I love Santana in the modern day most for introducing me to new artists. I buy his albums because he’s Santana, but his latest works have been collaborative efforts that show him to be a sort of statesman of modern rock. Were it not for him I might not have discovered will i am or Dido. Santana is a gateway drug to a wider understanding of music across all cultural divides. And here in the Woodstock movie we see him as he was just beginning to attain the kind of popularity that would later give him the reach he has today.

Sly and the Family Stone:

The fringe returns for an encore, this time with Sly and the Family Stone. I often comment to Amanda that we don’t have enough soul music in our collection. (I may have touched on that when we reviewed Muppets From Space.) This number is a perfect example of why we need it. If those horns and that beat and that energy desn’t just get into you and make you come alive than you desperately need help.

Janis Joplin:

That infamous raspy voice is instantly recognizable anywhere. Man, the damage this woman must have done to her vocal cords every time she performed must have been unbelievable, but still I love her for it. Like Joe Cocker she’s all over the stage as she sings.

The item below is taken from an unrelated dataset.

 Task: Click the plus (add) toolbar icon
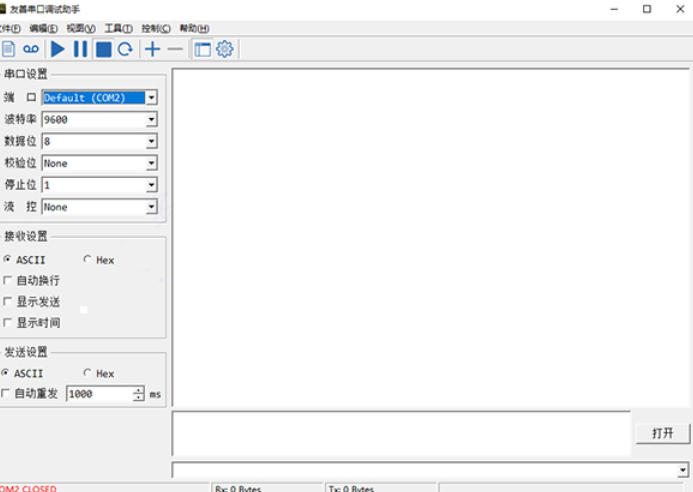[x=152, y=49]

Music seems to be a religious experience for her. Here she is at the peak of her game. Taken like so many great artists before her time.

Jimi Hendrix:

Speaking of which: Here’s the man acclaimed even decades later as the greatest electric guitar virtuoso of all time. It’s plain to see here that he was able to coax sounds from a guitar that it was never designed to make. That unmistakable wah-wah, and the way that he manages to play along with himself, melding base rhythm and lead guitar into one instrument, is breathtaking to behold. His guitar talks. It’s simply inhuman.

And that’s all the musical performances. The movie ends with images of the farm and the devastation left behind and more Crosby Stills & Nash. This image, of the churned up muddy fields strewn with garbage, is what always comes to mind for me when I head The Who’s Baba O’Riley. This is the Teenage Wasteland.

I’ve often thought that if I ever invented a time machine Woodstock would be one of those things I’d like to experience firsthand. I don’t know if in reality it would live up to the iconic event depicted in this film. But it might be fun to go anyhow. Lord knows nothing like it has ever taken place since, and probably never will.